I will be trying out a confit of breast in my restaurant in the next couple of days. I will post the outcome and and method I followed.


----------



## tonyc

Blueicus said:


> confit is a general French word related to a relatively moist method of preservation


Technically speaking, when you use fat to cook/preserve it is dry, as there is no water in fat.

Also, true confit has to be at least lightly cured, and then slow cooked in its own fat. Not fat from a different animal.

As a big fan of both duck breast and duck confit (there is absolutely nothing better in this world than cassoulet), I would avoid confiting the breast solely on the basis that there are so many better ways of preparing the breast. But since we are playing around, why not cure and smoke the breast first (like margret de canard), then do the confit.


----------



## carloschef

I make Confit regularly from duck legs its a very time consuming process done correctly and it must be aged in the fat to achieve a real confit flavour, I find 3 weeks about enough in a fridge


----------



## joe b

I think duck breasts are great pan roasted to get that crispy skin but a nice medium.
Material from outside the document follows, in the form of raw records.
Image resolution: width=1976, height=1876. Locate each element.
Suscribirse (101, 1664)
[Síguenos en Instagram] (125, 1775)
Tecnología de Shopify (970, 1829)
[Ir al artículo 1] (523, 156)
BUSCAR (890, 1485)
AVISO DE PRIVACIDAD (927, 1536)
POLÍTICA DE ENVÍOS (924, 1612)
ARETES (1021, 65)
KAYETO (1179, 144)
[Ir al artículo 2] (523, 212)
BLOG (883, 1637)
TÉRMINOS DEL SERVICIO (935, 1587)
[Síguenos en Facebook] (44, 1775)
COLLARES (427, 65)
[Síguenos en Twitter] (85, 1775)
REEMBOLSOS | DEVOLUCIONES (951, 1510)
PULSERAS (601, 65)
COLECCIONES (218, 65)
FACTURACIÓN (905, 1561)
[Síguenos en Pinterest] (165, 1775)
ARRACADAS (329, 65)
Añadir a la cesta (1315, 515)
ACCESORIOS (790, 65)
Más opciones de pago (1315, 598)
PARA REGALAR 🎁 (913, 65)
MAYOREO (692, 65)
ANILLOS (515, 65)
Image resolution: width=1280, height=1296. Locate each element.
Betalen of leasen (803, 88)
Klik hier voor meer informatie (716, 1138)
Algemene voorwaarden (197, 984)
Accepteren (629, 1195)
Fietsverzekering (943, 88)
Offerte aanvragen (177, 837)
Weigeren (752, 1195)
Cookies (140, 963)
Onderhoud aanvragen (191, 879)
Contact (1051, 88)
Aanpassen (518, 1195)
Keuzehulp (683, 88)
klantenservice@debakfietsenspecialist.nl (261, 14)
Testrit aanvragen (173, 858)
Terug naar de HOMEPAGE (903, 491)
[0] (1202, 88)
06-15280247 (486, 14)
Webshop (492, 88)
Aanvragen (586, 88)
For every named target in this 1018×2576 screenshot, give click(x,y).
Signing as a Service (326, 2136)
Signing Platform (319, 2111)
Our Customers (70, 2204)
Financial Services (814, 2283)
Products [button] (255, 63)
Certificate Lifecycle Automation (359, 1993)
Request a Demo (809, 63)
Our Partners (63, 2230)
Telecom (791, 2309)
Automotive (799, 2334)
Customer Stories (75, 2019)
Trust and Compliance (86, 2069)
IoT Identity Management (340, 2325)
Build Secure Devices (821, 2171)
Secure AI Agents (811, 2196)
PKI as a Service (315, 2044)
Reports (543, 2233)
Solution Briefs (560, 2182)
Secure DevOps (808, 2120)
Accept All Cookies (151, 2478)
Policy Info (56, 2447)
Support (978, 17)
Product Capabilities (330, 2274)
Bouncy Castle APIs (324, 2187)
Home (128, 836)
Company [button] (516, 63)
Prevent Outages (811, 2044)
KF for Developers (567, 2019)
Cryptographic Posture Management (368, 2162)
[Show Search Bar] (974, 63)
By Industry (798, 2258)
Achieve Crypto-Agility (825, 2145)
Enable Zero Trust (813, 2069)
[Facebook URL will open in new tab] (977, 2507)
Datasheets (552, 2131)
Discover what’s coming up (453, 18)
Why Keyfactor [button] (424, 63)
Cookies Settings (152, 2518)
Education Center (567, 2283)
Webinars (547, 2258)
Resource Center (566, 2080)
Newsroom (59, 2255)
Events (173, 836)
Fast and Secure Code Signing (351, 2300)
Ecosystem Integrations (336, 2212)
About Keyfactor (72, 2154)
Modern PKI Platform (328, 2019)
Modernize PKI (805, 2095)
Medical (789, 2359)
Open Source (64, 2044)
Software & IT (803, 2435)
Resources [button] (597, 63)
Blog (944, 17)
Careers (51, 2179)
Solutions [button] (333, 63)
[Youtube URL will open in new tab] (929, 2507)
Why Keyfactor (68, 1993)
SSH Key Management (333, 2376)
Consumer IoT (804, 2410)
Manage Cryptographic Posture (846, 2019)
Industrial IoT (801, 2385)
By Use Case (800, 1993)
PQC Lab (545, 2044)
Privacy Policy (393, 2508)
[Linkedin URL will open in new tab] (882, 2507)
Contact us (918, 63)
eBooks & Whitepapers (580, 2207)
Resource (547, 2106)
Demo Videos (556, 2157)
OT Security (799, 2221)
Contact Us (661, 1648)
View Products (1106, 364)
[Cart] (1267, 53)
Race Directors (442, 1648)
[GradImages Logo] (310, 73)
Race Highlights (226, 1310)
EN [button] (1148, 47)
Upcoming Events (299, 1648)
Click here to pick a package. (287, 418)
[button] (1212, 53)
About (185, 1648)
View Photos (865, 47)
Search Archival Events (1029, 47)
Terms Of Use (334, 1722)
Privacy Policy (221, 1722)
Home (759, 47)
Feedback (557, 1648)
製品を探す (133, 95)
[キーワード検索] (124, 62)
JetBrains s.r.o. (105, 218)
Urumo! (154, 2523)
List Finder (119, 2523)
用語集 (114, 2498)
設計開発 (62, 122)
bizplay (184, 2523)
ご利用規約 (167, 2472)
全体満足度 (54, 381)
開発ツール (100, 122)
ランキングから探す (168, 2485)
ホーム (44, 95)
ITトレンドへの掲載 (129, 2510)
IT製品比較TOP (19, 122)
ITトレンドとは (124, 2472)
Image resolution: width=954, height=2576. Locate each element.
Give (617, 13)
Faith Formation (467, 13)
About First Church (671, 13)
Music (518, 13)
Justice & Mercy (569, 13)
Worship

Confit is definitely the way to go for legs, that being said. I think if you wanted to keep with the same "spirit" of old school preserving. Get some instacure and robocoupe that with your regular salt and herbs and press it to preserve it more in the fashion of bacon. Preserved foods, whether it be confit, smoked, dried, or any other method, a little goes a long way. Like eating 4oz of pork rillette - ew.

If you really wanted to go crazy with it. Pound the breast out and roll it pancetta style, tie it and let it cure like that.


----------



## swine

i was just given 6 duck breast,doing to smoke 4 to render the fat, yum smoked duck fat is anything better.well back to what i was talking about. i will let u know how it turns out


----------



## back yard cook

sl


----------



## back yard cook

Last year i watched a episode of rick stein in spain where they went hunting for partridges which they put the birds once plucked into jars.

then add a wine glass of vinegar,a bay leaf,peppercorns,a clove of garlic and topped up with olive oil.Then the jars were sealed and simmered for around a hour in water.

Now if i can remember how i did duck was the same as the partridge but it was only the raw breast of the duck and it was put in a roast pan half filled with hot water and cooked it for half an hour at 150c.Then take out the jars of the water and let the jars cool on the bench .You can keep the jars in the pantree and use when needed


----------